Like Winegar, Thompson, who has been represented by Meyer Gallery for nearly two years, is attracted to a scene’s natural contrast.

“I think artists would be lying if they said they weren’t drawn to dramatic lighting,” Thompson said. “I also think I’m drawn to the combination of naturally linked and almost abstract shapes that landscapes have and are emphasized with the lighting.”

When painting these landscapes, Thompson knows he has a duty to find truth in representation, but he also feels freedom with choosing his colors.

“I am able to exaggerate colors and shapes based on what I’m seeing,” he said. “I have found the colors of nature are more intense than what I can mix on my palette, so there are times when I will adjust the intensity of color to a higher level and drop the contrast value of a painting to create a sense or illusion of what I’m seeing.”

Sometimes Thompson flows with his art. Other times he wrestles with it.

“I think that can be related to other factors in life and what else is going on in my life or how relaxed and comfortable I feel,” he said. “The funny thing is I feel more comfortable when I push myself to do different things. So, I’m more comfortable when I’m less comfortable.”

Thompson paints both outdoors and in the studio, and can’t detach himself from either one of those venues.

“I think I prefer probably painting outdoors, but I try to keep my outdoor-versus-studio ratio at 50/50,” he said.

The reason is because Thompson said his studio work looks better due to the time he’s spent outdoors, and vice versa.

“The studio lends itself more to experimenting, because I’m not about to get hit by rainstorms or blown over by the wind,” he said. “On-locations lend themselves to truer sense of colors and I feel a part of what I’m trying to create.”

Thompson likes oil paints because of their texture, and he uses both brushes and palette knives to apply the paint onto the canvas.

“I find the brush lends itself to softer painting, and the knife can create harder-edged paintings that can be little overpowering,” he said. “So I use both on every painting, and when I find myself using more brush on a painting, I try to use a little bit of the knife. If I find myself painting more with a knife, I will then find places to use a brush.”

The painter said he likes to use the brush and knife to build up texture with his paints.

“I do this to give the viewer another dimension of viewing experience,” he said.

Thompson also likes that oils take a long time to dry, even in cold weather.

“Acrylic and watercolors just dry too quickly, and that’s a problem when I’m working outside,” he said. “There’s also the fact that I can still work with the paint outside in below-freezing temperatures.”

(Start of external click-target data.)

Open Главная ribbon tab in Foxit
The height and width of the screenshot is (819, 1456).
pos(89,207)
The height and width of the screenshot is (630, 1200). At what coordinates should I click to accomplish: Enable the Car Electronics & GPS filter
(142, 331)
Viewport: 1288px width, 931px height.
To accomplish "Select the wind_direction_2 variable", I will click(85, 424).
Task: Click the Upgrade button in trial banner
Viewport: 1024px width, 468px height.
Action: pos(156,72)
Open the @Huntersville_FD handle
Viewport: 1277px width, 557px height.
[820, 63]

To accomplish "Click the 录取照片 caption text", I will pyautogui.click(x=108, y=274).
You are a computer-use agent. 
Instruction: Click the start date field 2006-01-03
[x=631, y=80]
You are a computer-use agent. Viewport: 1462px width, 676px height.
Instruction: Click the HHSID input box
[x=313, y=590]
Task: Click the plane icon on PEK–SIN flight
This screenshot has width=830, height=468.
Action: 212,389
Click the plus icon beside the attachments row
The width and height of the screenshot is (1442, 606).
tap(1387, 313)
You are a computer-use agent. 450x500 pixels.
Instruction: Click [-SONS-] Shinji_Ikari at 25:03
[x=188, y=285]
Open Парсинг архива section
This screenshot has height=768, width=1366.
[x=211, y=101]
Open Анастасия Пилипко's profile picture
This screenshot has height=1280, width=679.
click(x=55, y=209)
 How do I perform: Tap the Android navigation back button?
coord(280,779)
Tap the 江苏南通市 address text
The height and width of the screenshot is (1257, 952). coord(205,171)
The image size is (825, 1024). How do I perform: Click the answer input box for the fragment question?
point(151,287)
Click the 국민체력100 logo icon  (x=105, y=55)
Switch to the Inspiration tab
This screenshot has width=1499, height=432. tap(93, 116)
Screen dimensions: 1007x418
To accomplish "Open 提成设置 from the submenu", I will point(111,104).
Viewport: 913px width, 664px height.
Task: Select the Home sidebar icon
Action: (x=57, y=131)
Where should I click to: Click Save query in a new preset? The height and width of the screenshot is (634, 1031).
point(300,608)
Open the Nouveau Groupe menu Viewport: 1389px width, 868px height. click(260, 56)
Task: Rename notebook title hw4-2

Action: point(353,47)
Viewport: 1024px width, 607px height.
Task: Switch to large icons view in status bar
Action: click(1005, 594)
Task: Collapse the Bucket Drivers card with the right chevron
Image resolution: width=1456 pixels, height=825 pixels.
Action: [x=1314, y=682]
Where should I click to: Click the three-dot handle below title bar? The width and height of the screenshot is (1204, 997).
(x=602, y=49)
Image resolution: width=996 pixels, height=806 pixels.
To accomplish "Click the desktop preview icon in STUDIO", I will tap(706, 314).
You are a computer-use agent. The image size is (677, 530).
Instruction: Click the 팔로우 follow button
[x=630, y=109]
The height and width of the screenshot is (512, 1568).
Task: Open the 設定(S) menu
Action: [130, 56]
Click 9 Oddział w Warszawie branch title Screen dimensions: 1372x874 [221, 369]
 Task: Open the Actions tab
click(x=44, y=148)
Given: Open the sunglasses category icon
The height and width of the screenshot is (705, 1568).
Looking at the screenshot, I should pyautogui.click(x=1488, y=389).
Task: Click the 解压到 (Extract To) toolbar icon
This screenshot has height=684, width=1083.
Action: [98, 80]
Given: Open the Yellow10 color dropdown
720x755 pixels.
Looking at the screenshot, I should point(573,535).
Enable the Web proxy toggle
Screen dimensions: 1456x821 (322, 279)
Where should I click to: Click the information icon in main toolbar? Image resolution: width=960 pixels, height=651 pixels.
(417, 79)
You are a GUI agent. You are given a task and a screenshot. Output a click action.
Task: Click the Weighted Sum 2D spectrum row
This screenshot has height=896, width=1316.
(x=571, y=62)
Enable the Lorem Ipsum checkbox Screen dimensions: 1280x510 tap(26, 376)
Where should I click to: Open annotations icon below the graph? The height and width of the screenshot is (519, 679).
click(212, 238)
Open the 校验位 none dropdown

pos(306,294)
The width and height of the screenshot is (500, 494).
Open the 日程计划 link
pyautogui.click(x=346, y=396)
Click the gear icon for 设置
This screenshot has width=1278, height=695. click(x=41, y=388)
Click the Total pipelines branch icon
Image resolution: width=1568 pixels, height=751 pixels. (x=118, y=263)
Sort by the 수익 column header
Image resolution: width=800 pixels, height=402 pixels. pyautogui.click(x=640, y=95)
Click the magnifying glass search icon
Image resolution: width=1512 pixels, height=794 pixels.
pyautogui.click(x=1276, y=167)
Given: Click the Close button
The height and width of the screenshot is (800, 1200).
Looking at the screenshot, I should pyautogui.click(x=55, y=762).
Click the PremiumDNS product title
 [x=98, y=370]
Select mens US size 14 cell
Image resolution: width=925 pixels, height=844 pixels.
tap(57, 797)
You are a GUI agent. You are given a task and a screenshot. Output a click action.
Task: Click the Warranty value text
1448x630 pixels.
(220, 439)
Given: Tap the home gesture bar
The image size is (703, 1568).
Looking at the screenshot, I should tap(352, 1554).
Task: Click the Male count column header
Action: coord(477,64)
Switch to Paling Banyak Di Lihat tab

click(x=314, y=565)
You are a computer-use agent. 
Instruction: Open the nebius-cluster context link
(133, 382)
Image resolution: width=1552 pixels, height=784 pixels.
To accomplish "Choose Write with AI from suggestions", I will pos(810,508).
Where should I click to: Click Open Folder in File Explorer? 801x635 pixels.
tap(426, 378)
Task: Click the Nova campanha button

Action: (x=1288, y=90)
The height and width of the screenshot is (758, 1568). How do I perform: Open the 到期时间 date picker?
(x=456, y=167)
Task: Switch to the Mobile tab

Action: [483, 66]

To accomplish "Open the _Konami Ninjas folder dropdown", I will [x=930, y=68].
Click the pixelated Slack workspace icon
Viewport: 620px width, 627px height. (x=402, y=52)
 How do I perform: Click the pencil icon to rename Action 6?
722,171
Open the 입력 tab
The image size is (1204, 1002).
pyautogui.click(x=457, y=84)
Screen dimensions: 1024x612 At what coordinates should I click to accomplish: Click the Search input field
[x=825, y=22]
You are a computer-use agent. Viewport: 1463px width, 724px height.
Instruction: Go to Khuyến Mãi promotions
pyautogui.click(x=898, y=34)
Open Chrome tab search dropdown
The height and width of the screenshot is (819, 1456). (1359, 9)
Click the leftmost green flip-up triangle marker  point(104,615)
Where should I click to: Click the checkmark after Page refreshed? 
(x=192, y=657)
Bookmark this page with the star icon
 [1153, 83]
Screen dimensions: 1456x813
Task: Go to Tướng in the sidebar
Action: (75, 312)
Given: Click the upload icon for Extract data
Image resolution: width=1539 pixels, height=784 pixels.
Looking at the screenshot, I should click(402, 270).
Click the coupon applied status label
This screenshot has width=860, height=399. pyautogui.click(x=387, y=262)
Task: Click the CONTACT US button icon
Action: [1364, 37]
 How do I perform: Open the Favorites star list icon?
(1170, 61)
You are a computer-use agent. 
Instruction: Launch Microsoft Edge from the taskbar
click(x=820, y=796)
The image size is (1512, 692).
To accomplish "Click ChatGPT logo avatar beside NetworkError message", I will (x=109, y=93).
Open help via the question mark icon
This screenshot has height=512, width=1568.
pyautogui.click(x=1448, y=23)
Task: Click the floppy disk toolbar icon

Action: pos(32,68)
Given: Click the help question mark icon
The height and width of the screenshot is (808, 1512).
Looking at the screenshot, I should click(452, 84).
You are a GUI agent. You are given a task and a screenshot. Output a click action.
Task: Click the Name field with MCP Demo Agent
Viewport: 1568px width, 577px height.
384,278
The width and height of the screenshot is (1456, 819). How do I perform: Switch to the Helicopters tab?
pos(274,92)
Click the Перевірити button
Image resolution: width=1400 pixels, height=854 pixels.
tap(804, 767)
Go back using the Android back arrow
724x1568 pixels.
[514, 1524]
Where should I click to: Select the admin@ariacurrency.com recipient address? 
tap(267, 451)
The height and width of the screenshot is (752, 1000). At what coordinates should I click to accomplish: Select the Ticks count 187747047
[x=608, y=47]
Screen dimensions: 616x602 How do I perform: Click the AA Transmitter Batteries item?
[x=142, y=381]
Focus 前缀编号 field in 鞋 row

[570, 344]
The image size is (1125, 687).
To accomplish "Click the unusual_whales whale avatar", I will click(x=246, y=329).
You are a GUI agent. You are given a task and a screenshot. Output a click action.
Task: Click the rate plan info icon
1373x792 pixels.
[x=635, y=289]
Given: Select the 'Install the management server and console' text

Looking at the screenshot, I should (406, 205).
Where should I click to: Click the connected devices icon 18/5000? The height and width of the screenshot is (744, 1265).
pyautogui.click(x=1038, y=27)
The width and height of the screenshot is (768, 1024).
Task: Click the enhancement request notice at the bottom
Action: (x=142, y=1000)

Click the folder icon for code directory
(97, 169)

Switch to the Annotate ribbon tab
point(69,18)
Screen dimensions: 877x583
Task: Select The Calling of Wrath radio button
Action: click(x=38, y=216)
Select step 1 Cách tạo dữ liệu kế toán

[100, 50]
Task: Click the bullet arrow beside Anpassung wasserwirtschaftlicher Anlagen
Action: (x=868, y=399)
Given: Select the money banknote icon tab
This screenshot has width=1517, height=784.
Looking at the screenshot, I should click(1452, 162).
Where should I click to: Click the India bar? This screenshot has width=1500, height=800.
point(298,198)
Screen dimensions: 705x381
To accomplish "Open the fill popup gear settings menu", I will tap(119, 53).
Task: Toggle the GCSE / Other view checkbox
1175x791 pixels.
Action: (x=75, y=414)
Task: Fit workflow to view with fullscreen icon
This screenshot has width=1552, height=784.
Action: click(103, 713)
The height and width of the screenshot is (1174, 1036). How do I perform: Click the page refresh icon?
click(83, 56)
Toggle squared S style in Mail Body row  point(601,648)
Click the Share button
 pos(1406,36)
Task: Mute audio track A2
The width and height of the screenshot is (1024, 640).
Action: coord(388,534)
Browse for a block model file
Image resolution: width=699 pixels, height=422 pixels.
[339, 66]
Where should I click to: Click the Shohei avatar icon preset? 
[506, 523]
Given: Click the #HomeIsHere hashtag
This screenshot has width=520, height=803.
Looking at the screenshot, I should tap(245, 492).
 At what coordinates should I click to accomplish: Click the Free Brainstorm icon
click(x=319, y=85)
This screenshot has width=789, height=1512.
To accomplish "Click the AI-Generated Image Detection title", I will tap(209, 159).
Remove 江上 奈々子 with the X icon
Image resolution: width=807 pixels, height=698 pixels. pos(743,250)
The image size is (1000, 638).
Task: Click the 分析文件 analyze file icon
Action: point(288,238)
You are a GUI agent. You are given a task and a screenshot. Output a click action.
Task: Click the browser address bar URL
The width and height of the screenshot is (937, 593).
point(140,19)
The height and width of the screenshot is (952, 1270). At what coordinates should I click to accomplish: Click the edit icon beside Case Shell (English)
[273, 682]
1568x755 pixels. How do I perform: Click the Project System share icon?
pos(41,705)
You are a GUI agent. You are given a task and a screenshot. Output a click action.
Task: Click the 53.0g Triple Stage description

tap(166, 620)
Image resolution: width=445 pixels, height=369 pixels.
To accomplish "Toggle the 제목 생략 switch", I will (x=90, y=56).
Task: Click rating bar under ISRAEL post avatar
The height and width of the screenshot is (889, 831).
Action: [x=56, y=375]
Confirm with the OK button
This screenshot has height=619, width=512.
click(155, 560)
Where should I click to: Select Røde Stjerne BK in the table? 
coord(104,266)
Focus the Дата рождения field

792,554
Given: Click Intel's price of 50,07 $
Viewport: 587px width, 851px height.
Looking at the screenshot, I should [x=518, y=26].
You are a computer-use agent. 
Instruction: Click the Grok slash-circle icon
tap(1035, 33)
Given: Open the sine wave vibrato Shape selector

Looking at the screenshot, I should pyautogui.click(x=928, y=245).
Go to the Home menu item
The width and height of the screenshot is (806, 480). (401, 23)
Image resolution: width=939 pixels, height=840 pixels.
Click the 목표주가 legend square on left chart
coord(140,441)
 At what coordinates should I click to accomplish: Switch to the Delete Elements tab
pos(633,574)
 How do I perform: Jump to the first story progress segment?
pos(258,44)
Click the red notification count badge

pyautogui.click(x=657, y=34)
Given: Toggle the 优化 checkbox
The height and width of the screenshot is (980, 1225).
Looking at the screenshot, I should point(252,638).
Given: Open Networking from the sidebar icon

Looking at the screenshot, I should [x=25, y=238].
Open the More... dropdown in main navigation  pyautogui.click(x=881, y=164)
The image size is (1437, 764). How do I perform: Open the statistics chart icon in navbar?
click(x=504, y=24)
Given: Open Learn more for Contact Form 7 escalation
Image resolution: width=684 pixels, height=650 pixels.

Thompson has loved art since he was a child.

“I drew anytime I could get my hands on any medium, and pen and paper came with a low price tag,” he said.

His early sketches were experiments with expression. As he grew older, he developed a love for the outdoors.

“My mom was very supportive,” he said. “She had all the supplies but never forced me to do it.”

These days, Thompson gets his support from his wife Bianca and daughter Ruth.

“I could never do what I do without them, although Ruth is only 10 months old,” he said. “She has this energy when she comes running through the studio.”